Dopo un’eternità, gli amorfi ghirigori simili a inchiostro finalmente si fusero in… che cosa? In una specie di luccicante orifizio color malva.
— Ora, zapete coz’è quezto? — li sfidò Waafels.
Ci fu un silenzio imbarazzato, poi Ben disse in tono stentoreo:
— Io credo di saperlo, — la voce calma e delicatamente risonante. — È il primo piano di una laringe, vista da un laringoscopio.
— Molto pene, molto pene! — disse Waafels, felice di aver trovato un’anima sintonizzata sulla sua lunghezza d’onda. — In principio fu il monto, zì? Il monto che fiene ta tentro le corte focali ti Tio.
Trascorse un’altra eternità mentre la tremula laringe si apriva e si chiudeva, si apriva e si chiudeva, scintillando immersa nei suoi umori. Catherine sentiva la nausea montarle nello stomaco mentre l’immagine si faceva più chiara e più rosa, e lanciò un’occhiata di straforo ai compagni per vedere se avevano la sua stessa sensazione. Roger aveva la faccia irrigidita dalla concentrazione, restio a lasciarsi sfuggire qualche particolare fondamentale se e quando si fosse manifestato. Julian e Dagmar, benché avrebbero detestato sentirselo dire, si somigliavano in modo sorprendente: increduli, a bocca aperta, resi bellissimi dal disprezzo. Catherine moriva dalla voglia di girarsi a guardare Ben, solo che non voleva metterlo in imbarazzo, perciò tornò a dedicare l’attenzione all’apertura di carne spalancata sullo schermo. A quel punto, grazie all’impiego di qualche magia digitale, la laringe cominciò a modificarsi; la plica vocalis così simile a un paio di labbra e la vallecula si stavano trasformando, cellula dopo cellula, nella vulva di una donna in avanzato stato di gravidanza. Poi, con angosciosa lentezza, minuto silenzioso dopo minuto silenzioso, la vagina si dilatò rivelando la testa grigia e lucente di un bambino.
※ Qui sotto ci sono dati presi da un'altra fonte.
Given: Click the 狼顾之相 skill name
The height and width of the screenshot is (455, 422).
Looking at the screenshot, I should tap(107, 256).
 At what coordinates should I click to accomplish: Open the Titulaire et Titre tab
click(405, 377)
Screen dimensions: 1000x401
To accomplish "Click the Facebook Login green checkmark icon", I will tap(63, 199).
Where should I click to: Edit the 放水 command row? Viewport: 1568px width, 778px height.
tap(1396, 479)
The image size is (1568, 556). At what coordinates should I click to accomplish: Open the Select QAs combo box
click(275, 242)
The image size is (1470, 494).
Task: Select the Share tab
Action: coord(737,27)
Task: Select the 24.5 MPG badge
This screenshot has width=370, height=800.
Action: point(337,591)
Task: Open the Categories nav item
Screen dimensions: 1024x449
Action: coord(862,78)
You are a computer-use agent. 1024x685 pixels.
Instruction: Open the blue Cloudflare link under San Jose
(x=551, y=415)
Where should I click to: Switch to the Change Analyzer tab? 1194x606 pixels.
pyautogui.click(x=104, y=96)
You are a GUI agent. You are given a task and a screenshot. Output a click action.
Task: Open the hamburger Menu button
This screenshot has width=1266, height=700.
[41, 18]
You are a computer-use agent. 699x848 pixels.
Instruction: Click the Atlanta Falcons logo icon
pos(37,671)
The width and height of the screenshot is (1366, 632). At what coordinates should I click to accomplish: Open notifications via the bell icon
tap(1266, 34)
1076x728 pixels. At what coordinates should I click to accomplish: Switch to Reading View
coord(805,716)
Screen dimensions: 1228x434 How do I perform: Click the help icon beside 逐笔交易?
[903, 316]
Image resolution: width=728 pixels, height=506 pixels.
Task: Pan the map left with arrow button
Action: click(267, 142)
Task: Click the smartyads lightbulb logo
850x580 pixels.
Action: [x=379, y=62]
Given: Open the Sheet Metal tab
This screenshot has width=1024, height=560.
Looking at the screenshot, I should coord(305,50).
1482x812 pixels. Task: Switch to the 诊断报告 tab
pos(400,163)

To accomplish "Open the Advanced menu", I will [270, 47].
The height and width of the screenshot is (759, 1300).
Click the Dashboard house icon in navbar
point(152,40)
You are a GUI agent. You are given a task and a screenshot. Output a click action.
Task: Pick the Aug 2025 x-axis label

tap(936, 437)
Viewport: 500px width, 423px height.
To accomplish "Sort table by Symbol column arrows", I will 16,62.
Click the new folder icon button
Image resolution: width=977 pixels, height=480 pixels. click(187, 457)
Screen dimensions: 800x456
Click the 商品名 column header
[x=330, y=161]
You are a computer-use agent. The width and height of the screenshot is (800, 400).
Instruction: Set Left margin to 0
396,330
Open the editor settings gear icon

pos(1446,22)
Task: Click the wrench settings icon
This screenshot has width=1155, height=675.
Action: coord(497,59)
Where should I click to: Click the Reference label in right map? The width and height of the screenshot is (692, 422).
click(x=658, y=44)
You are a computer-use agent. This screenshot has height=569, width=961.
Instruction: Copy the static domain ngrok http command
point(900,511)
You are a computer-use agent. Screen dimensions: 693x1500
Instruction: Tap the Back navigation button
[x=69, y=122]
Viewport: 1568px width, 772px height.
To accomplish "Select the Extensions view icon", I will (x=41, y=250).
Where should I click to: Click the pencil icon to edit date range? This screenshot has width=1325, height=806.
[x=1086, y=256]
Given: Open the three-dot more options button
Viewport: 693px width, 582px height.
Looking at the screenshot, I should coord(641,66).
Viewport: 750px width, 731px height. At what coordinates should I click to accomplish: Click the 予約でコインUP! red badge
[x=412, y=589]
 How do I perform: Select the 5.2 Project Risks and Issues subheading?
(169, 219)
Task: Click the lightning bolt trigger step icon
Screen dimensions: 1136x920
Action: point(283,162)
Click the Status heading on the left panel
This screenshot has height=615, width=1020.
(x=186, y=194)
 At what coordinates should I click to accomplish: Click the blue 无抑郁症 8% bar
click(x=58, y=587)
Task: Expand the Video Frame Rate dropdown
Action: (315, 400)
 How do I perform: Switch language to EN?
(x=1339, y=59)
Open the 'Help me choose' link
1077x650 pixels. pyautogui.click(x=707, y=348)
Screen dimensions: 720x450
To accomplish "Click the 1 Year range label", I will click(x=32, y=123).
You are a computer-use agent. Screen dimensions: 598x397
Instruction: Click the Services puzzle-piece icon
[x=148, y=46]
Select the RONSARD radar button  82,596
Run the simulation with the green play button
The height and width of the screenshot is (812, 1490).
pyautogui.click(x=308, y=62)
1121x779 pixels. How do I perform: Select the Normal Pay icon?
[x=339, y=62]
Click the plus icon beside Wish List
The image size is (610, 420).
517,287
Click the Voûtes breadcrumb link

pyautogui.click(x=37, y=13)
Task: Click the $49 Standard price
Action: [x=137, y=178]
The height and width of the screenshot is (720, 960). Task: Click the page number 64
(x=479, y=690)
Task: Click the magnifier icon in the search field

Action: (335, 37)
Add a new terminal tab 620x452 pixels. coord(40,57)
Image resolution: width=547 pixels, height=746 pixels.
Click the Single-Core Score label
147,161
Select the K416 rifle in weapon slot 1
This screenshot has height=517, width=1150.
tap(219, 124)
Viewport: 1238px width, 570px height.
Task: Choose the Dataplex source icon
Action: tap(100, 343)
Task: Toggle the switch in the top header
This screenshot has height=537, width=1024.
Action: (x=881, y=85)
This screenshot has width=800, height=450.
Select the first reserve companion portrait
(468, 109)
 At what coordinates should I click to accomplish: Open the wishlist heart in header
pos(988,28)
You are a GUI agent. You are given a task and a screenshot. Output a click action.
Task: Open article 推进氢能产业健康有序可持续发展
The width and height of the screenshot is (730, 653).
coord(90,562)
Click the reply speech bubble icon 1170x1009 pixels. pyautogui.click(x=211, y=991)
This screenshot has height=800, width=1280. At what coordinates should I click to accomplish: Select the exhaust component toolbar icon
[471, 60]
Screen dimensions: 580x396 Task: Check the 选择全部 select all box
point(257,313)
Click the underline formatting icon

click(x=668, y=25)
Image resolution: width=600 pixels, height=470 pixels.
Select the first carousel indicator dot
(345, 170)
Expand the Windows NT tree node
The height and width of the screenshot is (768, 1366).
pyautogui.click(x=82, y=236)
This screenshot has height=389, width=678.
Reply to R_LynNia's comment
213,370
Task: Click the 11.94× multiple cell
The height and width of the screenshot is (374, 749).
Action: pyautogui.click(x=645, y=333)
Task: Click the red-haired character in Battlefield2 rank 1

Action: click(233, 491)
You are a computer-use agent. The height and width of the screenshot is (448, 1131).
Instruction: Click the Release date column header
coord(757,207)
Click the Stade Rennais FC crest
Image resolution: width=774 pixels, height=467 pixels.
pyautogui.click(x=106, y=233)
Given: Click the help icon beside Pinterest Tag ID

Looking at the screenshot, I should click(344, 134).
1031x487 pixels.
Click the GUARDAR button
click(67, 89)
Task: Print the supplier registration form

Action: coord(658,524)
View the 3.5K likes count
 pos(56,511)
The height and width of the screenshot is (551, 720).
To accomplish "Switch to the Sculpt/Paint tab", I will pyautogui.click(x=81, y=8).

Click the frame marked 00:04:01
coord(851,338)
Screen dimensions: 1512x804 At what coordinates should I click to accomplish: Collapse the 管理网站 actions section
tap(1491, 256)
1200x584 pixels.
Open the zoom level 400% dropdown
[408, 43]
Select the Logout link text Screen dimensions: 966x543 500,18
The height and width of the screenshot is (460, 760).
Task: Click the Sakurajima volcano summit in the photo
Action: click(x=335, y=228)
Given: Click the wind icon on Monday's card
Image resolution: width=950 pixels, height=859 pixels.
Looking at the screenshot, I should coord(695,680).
Il Coro Courage non disse una parola mentre il parto a velocità di largo seguiva il suo decorso vivido e scintillante sullo schermo che avevano davanti. Ciascuno, però, dentro di sé sapeva che la durata del Partitum Mutante superava di un soffio la mezz’ora, e il timer sul videoregistratore teneva il conto di ogni singolo secondo.
Quando, dopo tanto, il neonato Adamo o Pianeta Terra o quello che voleva essere prese finalmente a contorcersi venendo alla luce — la scivolata finale al rallentatore quasi insopportabilmente movimentata dopo le immagini precedenti — il Coro Courage riprese a respirare. Presto, lo sapevano, le luci si sarebbero accese.
— Naturalmente, — disse Wim Waafels, mettendo le mani avanti, — cozì l’effetto è completamente diferzo, zu uno zchermo cozì piccolo.
— Non ho dubbi, — disse Roger.
— Nell’ezipizione dal fifo, l’immacine zarà molto molto crante, e foi zarete molto piccoli. Fi… affolcerà.
— Mmm, — fece Roger, come se un capo beduino lo stesse guardando mangiare gli occhi di una pecora a un banchetto delicato da un punto di vista politico.